In a further step, Berdyaev suggests that our own human experiences of creativity and freedom therefore offer a genuine analogy into what divine creativity itself means. With some help from the mystical tradition, especially Boehme and Eckhart, Berdyaev explains that divine creativity is not a simple matter of absolute ‘Fiat!’, but that God himself is engaged in a process of self-creation: that there is a kind of nothingness or abyss within the divine life, and that God ‘becomes’ Creator by self-creation out of this nothing. God is only ‘Light’ by transfiguring the darkness of his own pre-divine depths. Furthermore, this process of divine self-creation is not conceived by Berdyaev as something occurring temporally ‘before’ the world, but is understood as revealed within and through the interdependence of divine and human. In other words, it is precisely in and through the creative transformation of suffering and the creative contestation of the history of nothingness that is exemplified in the passion narrative and encountered in innumerable instances of creative living that God ‘becomes’ Creator. Although possibly unaware of Berdyaev, a not dissimilar vision is encountered in the novels and spiritual writings of Nikos Kazantzakis.[10] In his best-known work, The Last Temptation of Christ, we see just this inversion: that instead of a ‘perfect’ Christ arriving in the world to save it from itself, Christ becomes Christ through all the madness, physical suffering and human betrayal that he experiences. When Christ is also understood—as Kazantzakis understood him—as representing universal human possibilities, we may also say that, through Christ human beings become ‘Saviours of God’, perhaps Kazantzakis’ most provocative phrase but one that (despite his excommunication from the Orthodox Church) has a properly theological meaning. Again, we do not need to be forced into an either/or, but are at liberty to understand this in terms of an expansive reciprocal process, as divine creativity calls forth human creativity that calls forth divine creativity ... ad infinitum, or, better, until we experience the breakthrough to the dimension of ultimacy, to the eschatological reality that does not bring history to an end but makes history possible, to the re-creation of the image and likeness of God amongst striving, suffering, culpable human beings, to the end that is our beginning.
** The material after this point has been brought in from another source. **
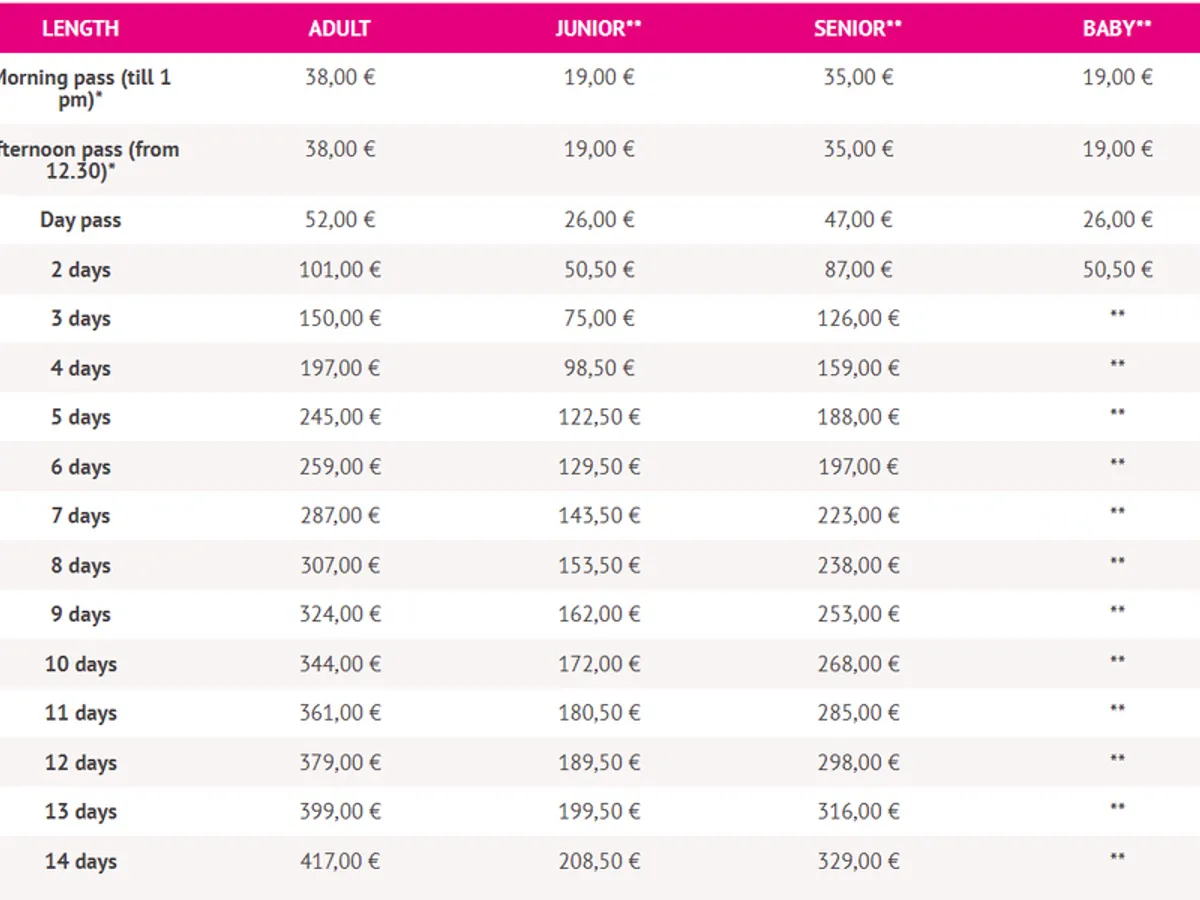Click the adult Day pass price 52,00 €
Image resolution: width=1200 pixels, height=900 pixels.
pyautogui.click(x=339, y=220)
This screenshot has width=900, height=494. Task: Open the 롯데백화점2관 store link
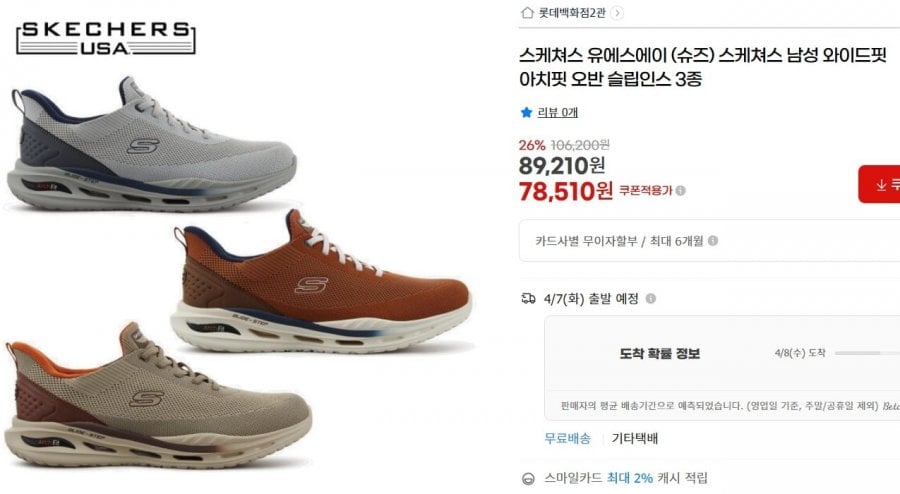click(x=572, y=13)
[1] J. Maritain, Art and Scholasticism (London: Sheed and Ward, 1933), p. 63.

[2] L. Shiner, The Invention of Art. A Cultural History (Chicago: Chicago University Press, 2001), p. 23.

[3] Ibid., p. 24.

[4] P. Conrad, Creation. Artists, Gods & Origins (London: Thames and Hudson, 2007).

[5] Ibid., p. 13.

[6] Ibid., p. 28.

[7] One of the problematic aspects of this Christocentric approach to scripture was its association with tropes of anti-Semitism. In re-affirming a Christocentric approach, I am not doing so in order to legitimate an analogous Christian colonization of the Jewish Scriptures. Although Christian and Jewish communities both claim grounding in the Hebrew Scriptures, there is an important sense in which these are not, in fact, the ‘same’ text. Furthermore, the Jewish community has developed its own models of interpreting these texts that offer their own solutions to what many modern readers encounter as the ‘scandalous’ aspects of these ancient writings.  For example, the Jewish tradition has been far more tolerant of divergent readings, allowing texts to bear multiple meanings in a manner not reducible to the Christocentric hierarchy of Christian allegorical interpretation.

[8] S. Kierkegaard, The Concept of Anxiety (Princeton: Princeton University Press, 1980), p. 41.

[9] Conrad, op. cit., p. 14.

[10] For further discussion of the commonalities between Berdyaev and Kazantzakis, see Lewis Owens, ‘Metacommunism: Kazantzakis, Berdyaev and the “New Middle Age” in Slavic and East European Journal Vol. 45, no. 3 (2001), pp. 431-50.